* Stated problem: List each programming language, program, or library the forum thread below mentions by proper name, counting "rgbasm" and "RGBASM" as one.

A CLI-style system would make it easier to write tools in shell scripting, Python, or whatever people are comfortable with.

Also I'd like to think that rgbasm's own macros are powerful enough to get a lot done; we've added structs and lists/arrays without needing them built-in. Even for those, a function to read a file as a string could help, so macros could run on its content. (That would still depend on >255-char strings.)

1 reply

ISSOtm Oct 19, 2021
Maintainer

Careful that allowing input files to arbitrarily execute code on the user's machine is a security concern. LaTeX (whose \write18 this reminds me of all too much) requires passing a flag specifically to allow that; but even then, I fear the user may not be fully aware of the potential consequences.

I find this "not as bad" as the ABI issues from dynalic lib loading (not to mention the distribution problems associated with those 3^rd-party binaries, but I disgress); however, it looks like LaTeX enough that I'm wary of this feature set due to the flakiness of the former.

ISSOtm · 2021-10-19T16:34:49Z

ISSOtm
Oct 19, 2021
Maintainer

Quickly chiming in: I think that something desirable would be for RGBASM to somehow be able to export an AST (since we technically end up with one after all expansions are said and done; it just can't be generated AoT in the general case). This is useful for e.g. code analysis and highlighting.

It doesn't cover all cases, so it's somewhat orthogonal to what has is being discussed, but I think it's worth mentioning. (It's another reason why I've been wanting to rewrite RGBASM from scratch, so that this could be integrated into the architecture, since the current one really doesn't play nice with that idea.)

6 replies

ISSOtm Oct 19, 2021
Maintainer

I was rather thinking about an in-memory representation and librgbasm; failing that, the export format would definitely be binary, anyway.

Rangi42 Oct 19, 2021
Maintainer

Why binary?

* Raw data:
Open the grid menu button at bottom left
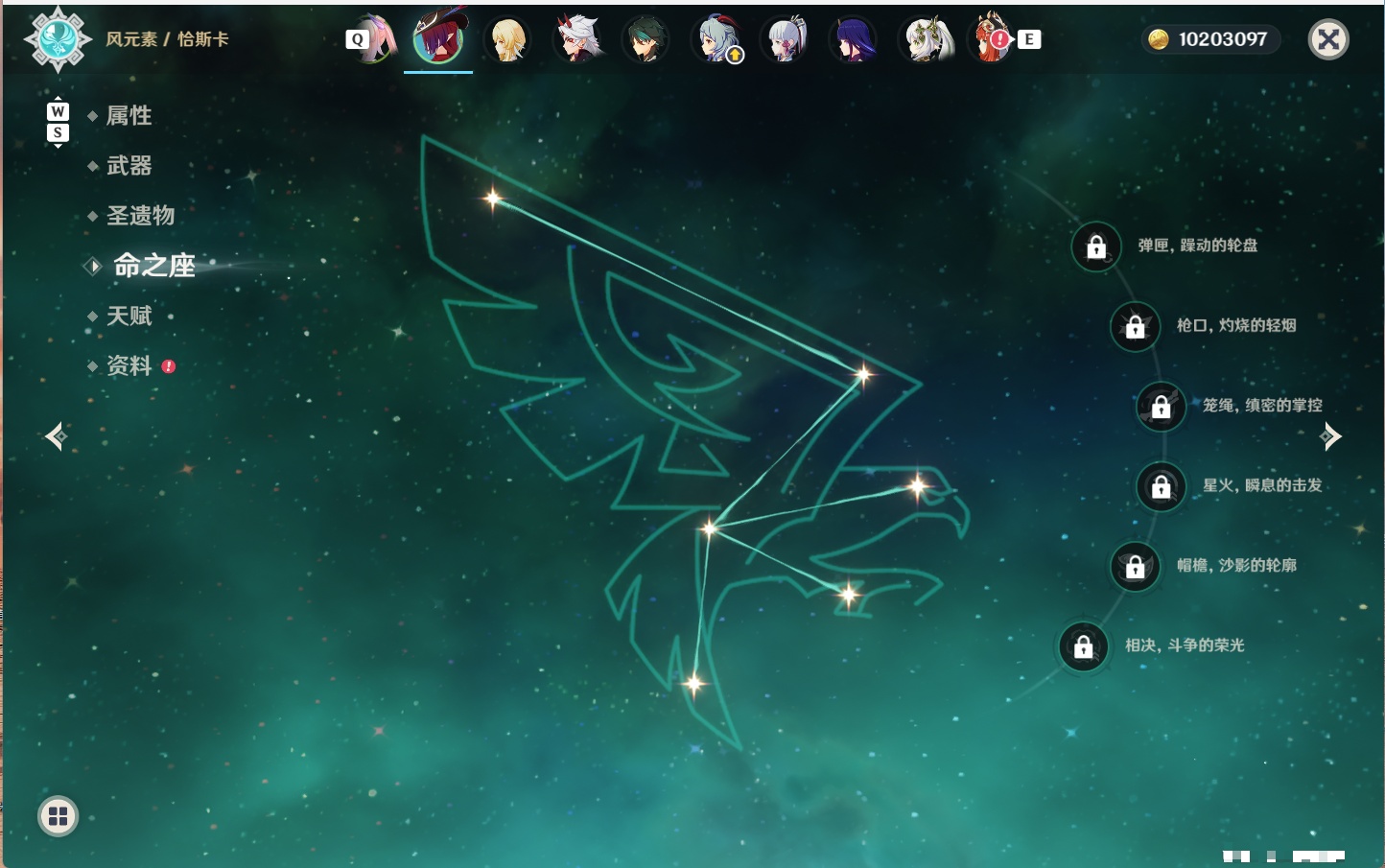Image resolution: width=1385 pixels, height=868 pixels. tap(58, 816)
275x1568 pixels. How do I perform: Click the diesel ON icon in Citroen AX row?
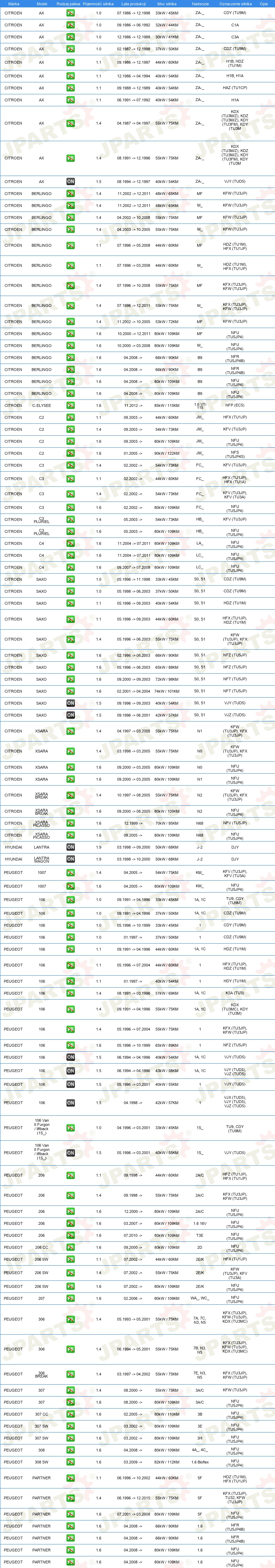pyautogui.click(x=71, y=181)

* Reply:
rgbasm
Python
LaTeX
librgbasm